There was an online article that I read recently that was very interesting and I would definitely recommend reading the article.  In this article, a teacher talks about how for a media class she and the students decided what would be taught during the course, developed rubrics for projects and had a large say in what they were doing for assignments.  It was very interesting to see how she gave students control of the class and it ended with overall positive results.  I understand you would not be able to do this in a lot of classes but I still think it was a unique idea that I have never seen done before.

ECS 410 – Blog Post #1

We had a guest presentation this week in our assessment class from the Ministry of Education.  There were many discussions that we had and one of them that stuck out to me was the following question: is ’47 a 50’?, which means that at the end of the semester if a student has a 47% it is the same as a 50%.  For me, I hope that it would not come to making a decision at the end of the semester whether a 47 is a 50.  If a student is failing a class, action should be taken so that the student does not end up in that situation at the end of the semester.  On the other hand, if students do not take action themselves then the question might be: Should a student pass if they didn’t put the effort in when they knew they were in danger of failing a class?  Also, does it make a difference if something in their personal life is affecting them?  I don’t think I would pass a student if they did not pass the course but who knows what I would do if I was in that situation.  I do not think I can know for sure until I am in that situation.

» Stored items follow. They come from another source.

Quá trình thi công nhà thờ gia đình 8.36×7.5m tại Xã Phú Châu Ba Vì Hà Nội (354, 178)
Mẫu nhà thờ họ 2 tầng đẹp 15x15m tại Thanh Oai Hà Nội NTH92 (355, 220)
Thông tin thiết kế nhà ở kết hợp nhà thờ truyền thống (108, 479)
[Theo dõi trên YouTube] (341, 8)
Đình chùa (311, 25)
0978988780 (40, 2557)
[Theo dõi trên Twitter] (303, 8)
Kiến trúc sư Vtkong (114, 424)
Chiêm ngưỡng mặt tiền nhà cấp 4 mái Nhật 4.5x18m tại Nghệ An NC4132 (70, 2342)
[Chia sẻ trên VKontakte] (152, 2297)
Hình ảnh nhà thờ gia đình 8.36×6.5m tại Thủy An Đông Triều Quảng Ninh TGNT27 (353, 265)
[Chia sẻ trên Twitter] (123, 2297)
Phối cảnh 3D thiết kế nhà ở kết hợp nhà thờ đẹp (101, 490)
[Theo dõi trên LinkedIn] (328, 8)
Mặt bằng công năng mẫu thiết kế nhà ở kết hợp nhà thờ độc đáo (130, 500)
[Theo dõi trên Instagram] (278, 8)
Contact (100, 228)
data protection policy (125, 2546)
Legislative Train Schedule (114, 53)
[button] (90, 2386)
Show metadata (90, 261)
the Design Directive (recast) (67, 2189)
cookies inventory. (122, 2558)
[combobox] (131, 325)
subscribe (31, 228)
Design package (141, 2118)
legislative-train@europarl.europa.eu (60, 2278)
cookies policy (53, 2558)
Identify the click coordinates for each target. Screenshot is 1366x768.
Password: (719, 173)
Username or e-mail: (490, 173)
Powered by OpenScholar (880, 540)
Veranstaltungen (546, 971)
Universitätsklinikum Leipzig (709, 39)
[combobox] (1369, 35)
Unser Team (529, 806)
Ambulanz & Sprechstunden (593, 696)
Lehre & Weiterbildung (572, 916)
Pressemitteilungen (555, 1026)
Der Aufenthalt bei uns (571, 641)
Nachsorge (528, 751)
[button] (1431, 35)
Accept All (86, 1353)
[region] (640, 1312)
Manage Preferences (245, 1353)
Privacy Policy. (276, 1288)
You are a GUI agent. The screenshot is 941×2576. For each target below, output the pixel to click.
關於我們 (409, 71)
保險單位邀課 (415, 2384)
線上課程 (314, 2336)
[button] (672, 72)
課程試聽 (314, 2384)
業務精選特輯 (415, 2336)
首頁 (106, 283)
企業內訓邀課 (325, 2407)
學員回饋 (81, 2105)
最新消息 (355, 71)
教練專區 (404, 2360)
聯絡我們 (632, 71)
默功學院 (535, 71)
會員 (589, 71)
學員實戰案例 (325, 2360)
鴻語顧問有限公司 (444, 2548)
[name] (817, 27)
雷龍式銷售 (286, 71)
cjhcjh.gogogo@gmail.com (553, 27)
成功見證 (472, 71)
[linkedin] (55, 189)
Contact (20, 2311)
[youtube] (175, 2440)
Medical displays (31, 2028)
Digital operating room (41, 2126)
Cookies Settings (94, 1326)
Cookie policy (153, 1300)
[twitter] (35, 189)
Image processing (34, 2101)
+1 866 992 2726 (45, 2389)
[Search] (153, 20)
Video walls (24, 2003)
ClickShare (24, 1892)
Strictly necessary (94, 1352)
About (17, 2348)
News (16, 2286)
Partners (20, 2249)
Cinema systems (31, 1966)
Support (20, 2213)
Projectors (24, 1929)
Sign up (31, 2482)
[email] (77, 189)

We were asked to read the third and fourth chapter from the textbook Making Classroom Assessment Work written by Anne Davies.  I am going to talk about something I read in chapter two though.  I like the idea of having goal setting conferences, which was something mentioned in this chapter.  This is when parents/guardians are invited to talk about the student’s strengths and areas that may need improvement.  I think this would be beneficial for students and would give the teacher a good idea of who the students are.  I do not think high school teachers get to know parents as well as they could in some cases because some schools have parent teacher conferences with their homeroom teachers instead of their teachers, which was how it was done at my high school.  In my education math class though we talked about why some parents/guardians may be unable to attend these meetings so that is something that would be needed to take into consideration.  Overall though, I hope this is something I could try out in my classroom because I think it could help myself and the students.

Treaty Education

Treaty Education is required to be taught to all grade levels, yet there are teachers who do not teach Treaty Education for whatever their reason is.  What bugs me is that teachers do not take math units out of what they teach because they do not think they need to teach it, but somehow teachers can take out teach Treaty Education and some people think this is okay.  For my practicum last year there is a checklist of things that we had needed to do and one was incorporate Treaty Education into a lesson and my professor told the class that many times the box gets checked whether you did it or not.

Some teachers have the mindset that if there is no First Nations, Inuit or Metis students that Treaty education does not need to be taught and that should never happen.  Every Canadian is a Treaty person because we are living on Treaty land and therefore it is important that everyone learns and understands the history of Treaties.  All teachers should acknowledge that and talk with their students about why we are all Treaty People.  It is a difficult position that the preservice teacher is in but I think my advice to her would try and talking to the teacher about why they think Treaty Education is important.  Also, Claire could probably help the person out with resources.  But overall, this makes me sad to hear that some teachers having that philosophy when it comes to Treaty Education.